The remaining men, who are held on Manus for more than four years, insist they should be resettled in third countries and not simply transferred to another detention camp in PNG.
The remaining men, who are held on Manus for more than four years, insist they should be resettled in third countries and not simply transferred to another detention camp in PNG.

Papua New Guinea officials deployed police vehicles and buses around a shuttered Australian refugee camp Monday as a deadline passed for some 400 detainees to move from the controversial centre.

Hundreds of men have refused to leave the Manus Island camp in an increasingly tense stand-off with authorities since Australia declared the facility closed on October 31 and shut off electricity and water, AFP reported.

Refugees said police filled in wells and drilled holes in storage tanks that they had been using to hold drinking water, as part of the effort to force them out on Monday.

Inmates sent out photos showing a line of buses and police vehicles outside the camp, built on a former PNG naval base, a day after Immigration Minister Petrus Thomas gave them 24 hours to get out.

More than 100 of the refugees have left for three “transition” centers on Manus since it was officially closed.

The remaining men, who have been held on Manus for more than four years, insist they should be resettled in third countries and not simply transferred to another detention camp in PNG.

Thomas told the detainees in a statement Sunday that they needed to leave by Monday, but he stopped short of saying they would be moved forcibly.

Under its harsh immigration policy, Australia has been sending asylum-seekers who try to reach the country by boat to Manus or a second camp for families on the Pacific island of Nauru.

The PNG Supreme Court recently declared the Manus camp unconstitutional, forcing Australia to close the site.

Australian and PNG authorities insist the three transition centers built to house the refugees provide basic services including food and water.
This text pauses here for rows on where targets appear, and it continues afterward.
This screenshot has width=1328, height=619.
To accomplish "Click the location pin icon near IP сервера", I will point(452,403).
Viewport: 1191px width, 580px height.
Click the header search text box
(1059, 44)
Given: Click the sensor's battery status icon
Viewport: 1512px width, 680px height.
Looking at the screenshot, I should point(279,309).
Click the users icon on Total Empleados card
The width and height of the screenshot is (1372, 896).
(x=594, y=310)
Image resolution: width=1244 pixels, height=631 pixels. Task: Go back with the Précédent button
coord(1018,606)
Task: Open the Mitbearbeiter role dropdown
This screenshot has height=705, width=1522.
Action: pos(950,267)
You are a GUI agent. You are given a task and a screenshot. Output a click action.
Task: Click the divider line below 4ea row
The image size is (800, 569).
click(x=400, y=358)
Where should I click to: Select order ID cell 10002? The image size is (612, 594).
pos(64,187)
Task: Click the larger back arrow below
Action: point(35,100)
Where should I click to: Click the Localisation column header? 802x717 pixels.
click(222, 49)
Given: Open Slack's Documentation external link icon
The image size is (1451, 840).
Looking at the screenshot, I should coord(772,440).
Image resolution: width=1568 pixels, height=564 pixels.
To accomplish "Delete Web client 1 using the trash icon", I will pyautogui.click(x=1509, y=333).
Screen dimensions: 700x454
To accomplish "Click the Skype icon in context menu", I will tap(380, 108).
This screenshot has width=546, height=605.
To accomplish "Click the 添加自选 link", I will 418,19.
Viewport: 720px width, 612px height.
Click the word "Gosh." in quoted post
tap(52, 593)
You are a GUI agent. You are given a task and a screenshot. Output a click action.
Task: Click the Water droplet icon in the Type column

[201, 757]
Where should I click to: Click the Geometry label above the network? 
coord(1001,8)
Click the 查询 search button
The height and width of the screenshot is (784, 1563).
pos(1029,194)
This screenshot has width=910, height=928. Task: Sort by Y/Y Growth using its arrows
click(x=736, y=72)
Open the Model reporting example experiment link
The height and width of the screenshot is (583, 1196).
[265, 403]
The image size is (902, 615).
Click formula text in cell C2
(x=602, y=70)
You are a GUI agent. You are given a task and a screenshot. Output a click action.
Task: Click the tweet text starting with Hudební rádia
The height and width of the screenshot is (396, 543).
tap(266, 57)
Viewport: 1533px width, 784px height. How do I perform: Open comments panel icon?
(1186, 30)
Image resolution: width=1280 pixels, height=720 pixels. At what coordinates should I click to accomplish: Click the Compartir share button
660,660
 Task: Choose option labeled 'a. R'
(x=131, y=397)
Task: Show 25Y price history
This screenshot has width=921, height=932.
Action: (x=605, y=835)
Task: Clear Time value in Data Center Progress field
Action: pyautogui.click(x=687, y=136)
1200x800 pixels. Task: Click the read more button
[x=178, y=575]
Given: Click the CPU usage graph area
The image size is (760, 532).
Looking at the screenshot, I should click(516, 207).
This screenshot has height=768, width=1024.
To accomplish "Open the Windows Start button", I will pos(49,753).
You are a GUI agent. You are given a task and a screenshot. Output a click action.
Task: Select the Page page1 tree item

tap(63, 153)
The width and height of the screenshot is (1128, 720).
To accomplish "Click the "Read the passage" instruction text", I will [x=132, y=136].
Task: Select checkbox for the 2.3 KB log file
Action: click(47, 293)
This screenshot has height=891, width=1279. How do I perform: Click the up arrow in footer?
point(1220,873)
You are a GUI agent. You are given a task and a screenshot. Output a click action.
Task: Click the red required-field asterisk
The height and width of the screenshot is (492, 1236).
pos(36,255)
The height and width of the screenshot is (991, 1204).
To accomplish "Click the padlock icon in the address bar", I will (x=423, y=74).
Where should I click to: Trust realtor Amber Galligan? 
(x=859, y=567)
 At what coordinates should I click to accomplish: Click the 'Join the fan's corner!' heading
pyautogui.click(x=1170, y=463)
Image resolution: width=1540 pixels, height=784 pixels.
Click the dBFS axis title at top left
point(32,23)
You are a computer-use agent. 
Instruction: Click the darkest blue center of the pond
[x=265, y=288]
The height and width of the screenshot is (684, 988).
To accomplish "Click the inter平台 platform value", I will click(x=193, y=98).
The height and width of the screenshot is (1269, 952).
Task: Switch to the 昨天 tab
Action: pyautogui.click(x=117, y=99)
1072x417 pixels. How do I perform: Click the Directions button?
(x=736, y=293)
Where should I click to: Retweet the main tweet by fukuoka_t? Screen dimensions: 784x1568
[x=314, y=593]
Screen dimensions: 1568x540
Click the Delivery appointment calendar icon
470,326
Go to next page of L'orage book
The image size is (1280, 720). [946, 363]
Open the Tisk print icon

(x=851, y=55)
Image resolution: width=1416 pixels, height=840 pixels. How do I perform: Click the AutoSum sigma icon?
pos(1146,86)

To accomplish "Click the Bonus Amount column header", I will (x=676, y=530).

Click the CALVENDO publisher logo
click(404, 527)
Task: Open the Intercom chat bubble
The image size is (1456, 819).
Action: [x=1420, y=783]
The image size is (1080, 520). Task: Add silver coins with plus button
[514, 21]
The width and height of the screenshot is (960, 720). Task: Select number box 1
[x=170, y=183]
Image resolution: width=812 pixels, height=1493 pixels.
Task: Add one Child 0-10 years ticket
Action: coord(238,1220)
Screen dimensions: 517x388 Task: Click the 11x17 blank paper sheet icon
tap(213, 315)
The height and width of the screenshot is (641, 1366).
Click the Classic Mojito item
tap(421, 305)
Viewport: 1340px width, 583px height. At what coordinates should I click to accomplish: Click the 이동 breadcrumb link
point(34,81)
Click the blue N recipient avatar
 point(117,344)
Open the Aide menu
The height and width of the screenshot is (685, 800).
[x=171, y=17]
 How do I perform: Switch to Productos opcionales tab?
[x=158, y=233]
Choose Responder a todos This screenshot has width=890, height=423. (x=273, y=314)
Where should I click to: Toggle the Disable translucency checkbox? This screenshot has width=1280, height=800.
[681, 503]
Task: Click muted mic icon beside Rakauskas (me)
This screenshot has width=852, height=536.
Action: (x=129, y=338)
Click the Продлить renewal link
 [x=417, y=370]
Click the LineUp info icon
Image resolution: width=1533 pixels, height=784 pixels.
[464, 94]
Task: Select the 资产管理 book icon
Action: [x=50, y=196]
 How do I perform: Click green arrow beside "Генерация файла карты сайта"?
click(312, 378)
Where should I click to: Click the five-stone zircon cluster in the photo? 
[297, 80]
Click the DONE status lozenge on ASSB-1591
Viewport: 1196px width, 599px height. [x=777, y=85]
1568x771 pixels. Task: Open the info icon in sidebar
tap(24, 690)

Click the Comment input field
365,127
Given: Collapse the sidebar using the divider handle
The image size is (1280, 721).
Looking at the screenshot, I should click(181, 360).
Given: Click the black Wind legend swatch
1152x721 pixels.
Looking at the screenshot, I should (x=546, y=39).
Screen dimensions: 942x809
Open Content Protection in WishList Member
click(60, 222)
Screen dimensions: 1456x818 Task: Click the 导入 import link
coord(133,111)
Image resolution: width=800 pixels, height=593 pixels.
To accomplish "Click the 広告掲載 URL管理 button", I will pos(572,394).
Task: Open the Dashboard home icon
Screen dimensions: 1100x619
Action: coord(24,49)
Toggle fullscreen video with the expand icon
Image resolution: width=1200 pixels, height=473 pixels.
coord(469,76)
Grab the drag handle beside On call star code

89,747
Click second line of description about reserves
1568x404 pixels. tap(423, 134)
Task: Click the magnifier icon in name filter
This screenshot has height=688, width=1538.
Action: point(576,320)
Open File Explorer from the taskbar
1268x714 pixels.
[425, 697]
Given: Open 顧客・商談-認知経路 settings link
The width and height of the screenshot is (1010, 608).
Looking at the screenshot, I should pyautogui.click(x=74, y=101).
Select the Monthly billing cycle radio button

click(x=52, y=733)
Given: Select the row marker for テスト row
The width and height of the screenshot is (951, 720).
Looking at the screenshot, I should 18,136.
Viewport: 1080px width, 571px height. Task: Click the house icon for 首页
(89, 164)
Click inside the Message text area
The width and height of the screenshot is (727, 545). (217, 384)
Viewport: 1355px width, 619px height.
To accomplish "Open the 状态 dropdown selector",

But refuges told AFP on Sunday that men who had moved to the centers had complained of harsh conditions.

Meanwhile New Zealand’s new prime minister, Jacinda Ardern, was hoping to convince her Australian counterpart, Malcolm Turnbull, to accept her offer to take 150 refugees from Manus and Nauru.

The Office of the UN High Commissioner for Refugees (UNHCR) last week urged Australia to “stop a humanitarian emergency unfolding” at the controversial offshore detention center, DW reported.

“Despite the cutting of water and electricity on 31 October, most have told UNHCR of their intention to remain due to fears for their security if they are forced to move outside,” UNHCR said.

“Refugees and asylum seekers have resorted to storing water in garbage bins and building makeshift rain catchment systems. The last food ration was delivered on 29 October and was only sufficient for less than two days.”

Australian actor Russell Crowe on Wednesday called the situation “disgraceful,” saying it represented a “nation’s shame.”